According to the Canadian Internet Registration Authority’s (CIRA) latest Internet Performance Test, the data shows an ongoing urban-rural divide when it comes to internet speeds, especially during the first five months of COVID-19.
The CIRA says for the month of July, “median download speeds received by rural Canadians was roughly 10 times slower than those experienced by their urban counterparts.” Urban internet speeds have continued to “steadily improve” and outpace those in rural areas since the beginning of the pandemic.
“The COVID-19 pandemic has put Canada’s reliance on high-quality broadband into sharp relief, and, unfortunately, today’s data shows that rural internet users are falling behind in terms of speed and quality. We eagerly await the first funding announcements from the government’s Universal Broadband Fund and the CRTC’s Broadband Fund. We urge the federal government, CRTC, and local levels of government to expedite the rollout of broadband funding to help ensure all Canadians have access to faster internet as soon as possible,” said Byron Holland, CIRA’s president and CEO in an issued statement.
Between March and July, CIRA data shows urban internet users saw average download speed increases of roughly 25 Mbps, while rural speeds did not see the same increase.

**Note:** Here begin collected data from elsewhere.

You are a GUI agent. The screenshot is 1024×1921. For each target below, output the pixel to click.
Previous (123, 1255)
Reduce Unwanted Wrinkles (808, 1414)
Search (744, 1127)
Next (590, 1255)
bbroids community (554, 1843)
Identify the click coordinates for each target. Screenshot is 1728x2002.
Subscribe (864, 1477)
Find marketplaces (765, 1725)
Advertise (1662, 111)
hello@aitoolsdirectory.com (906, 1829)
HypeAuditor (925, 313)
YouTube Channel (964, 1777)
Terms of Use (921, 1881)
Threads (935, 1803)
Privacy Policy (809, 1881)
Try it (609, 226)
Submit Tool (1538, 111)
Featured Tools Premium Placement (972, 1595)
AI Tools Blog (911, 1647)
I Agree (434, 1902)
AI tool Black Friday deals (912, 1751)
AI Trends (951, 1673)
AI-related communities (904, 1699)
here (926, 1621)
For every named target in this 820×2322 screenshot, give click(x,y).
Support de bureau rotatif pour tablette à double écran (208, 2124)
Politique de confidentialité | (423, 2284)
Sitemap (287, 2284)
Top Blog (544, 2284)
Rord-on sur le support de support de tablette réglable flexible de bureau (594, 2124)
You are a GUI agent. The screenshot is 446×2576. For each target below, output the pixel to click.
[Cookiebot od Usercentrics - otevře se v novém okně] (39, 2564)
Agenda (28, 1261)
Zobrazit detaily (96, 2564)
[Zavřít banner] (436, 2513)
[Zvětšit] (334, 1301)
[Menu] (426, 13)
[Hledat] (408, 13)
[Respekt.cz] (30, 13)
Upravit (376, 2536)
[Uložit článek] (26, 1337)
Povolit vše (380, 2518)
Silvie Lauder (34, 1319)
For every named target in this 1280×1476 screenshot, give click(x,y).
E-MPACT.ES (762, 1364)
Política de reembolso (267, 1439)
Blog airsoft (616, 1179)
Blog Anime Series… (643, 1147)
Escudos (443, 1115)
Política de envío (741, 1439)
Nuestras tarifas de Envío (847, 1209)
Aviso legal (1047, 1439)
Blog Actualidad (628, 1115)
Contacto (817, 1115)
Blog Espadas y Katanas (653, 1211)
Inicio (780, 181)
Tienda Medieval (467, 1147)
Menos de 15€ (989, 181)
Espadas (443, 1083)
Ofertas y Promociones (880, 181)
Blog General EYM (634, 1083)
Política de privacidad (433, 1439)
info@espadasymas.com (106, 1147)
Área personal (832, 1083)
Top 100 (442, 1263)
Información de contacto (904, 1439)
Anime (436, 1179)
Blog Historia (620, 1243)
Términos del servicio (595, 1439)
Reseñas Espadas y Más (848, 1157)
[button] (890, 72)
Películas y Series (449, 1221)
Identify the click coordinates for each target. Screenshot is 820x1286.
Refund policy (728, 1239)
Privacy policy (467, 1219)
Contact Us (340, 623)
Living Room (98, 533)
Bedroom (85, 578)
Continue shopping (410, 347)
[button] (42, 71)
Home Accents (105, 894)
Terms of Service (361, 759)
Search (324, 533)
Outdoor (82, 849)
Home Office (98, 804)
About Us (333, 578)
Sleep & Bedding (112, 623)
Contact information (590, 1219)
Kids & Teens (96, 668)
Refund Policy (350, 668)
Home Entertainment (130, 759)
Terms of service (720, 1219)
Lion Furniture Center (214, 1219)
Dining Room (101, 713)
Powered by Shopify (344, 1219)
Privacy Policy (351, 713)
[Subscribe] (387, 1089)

In July, rural download speeds were clocked at a paltry 5.62 Mbps, versus 51.54 Mbps in urban Canada, a ten times difference.
Rural users also see upload speeds that are “consistently 10 times slower than urban speeds, on average,” says the CIRA, and have since been falling since COVID-19 began.
The CIRA says its findings were based on tests between May 2019 and July 2020, from 130,794 urban tests and 56,982 rural tests.